- [DATA TO USE]
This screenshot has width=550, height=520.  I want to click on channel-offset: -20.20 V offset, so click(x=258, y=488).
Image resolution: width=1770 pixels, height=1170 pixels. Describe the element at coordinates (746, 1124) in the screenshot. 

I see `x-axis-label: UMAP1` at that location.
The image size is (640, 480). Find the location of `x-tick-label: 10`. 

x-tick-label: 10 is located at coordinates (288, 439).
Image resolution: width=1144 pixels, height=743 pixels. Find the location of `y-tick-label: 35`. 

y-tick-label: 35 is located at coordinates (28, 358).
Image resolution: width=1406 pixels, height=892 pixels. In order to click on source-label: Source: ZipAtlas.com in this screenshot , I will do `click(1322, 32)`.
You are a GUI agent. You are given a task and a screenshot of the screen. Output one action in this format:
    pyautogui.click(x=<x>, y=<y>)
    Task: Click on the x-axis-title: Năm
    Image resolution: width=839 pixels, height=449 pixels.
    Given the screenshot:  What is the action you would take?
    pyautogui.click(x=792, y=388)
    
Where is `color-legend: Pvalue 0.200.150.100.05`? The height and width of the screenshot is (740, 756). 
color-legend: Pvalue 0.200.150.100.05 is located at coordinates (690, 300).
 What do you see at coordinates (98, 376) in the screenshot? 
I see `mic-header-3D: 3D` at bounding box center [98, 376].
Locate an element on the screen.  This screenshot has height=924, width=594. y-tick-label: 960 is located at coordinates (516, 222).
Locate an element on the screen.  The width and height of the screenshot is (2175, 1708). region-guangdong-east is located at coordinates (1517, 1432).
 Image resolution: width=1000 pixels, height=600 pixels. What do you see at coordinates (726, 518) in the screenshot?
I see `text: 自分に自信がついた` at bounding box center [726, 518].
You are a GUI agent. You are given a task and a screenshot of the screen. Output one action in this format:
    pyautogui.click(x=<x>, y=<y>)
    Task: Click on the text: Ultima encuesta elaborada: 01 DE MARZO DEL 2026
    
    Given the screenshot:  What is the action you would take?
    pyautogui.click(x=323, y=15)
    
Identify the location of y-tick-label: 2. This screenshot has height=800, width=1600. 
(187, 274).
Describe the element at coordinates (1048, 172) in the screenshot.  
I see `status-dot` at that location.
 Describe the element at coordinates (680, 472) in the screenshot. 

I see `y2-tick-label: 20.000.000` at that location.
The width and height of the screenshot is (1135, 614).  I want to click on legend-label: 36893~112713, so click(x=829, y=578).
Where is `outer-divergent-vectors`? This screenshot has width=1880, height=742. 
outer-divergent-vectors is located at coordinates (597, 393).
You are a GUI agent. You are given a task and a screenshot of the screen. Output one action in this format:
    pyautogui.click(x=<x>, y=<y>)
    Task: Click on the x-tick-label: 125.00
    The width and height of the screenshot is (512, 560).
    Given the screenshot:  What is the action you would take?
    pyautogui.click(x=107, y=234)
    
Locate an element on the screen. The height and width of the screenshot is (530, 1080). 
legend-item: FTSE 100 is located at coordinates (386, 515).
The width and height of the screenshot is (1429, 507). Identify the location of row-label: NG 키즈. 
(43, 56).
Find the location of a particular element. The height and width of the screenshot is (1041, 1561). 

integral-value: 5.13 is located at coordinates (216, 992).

- [INSTRUCTIONS TO FOLLOW] Reproduce the data above word for word, from its first line up to and including the line that contains "x-tick-label: 10 is".

- [RESPONSE AREA]
This screenshot has width=550, height=520.  I want to click on channel-offset: -20.20 V offset, so click(x=258, y=488).
Image resolution: width=1770 pixels, height=1170 pixels. Describe the element at coordinates (746, 1124) in the screenshot. 

I see `x-axis-label: UMAP1` at that location.
The image size is (640, 480). Find the location of `x-tick-label: 10`. 

x-tick-label: 10 is located at coordinates (288, 439).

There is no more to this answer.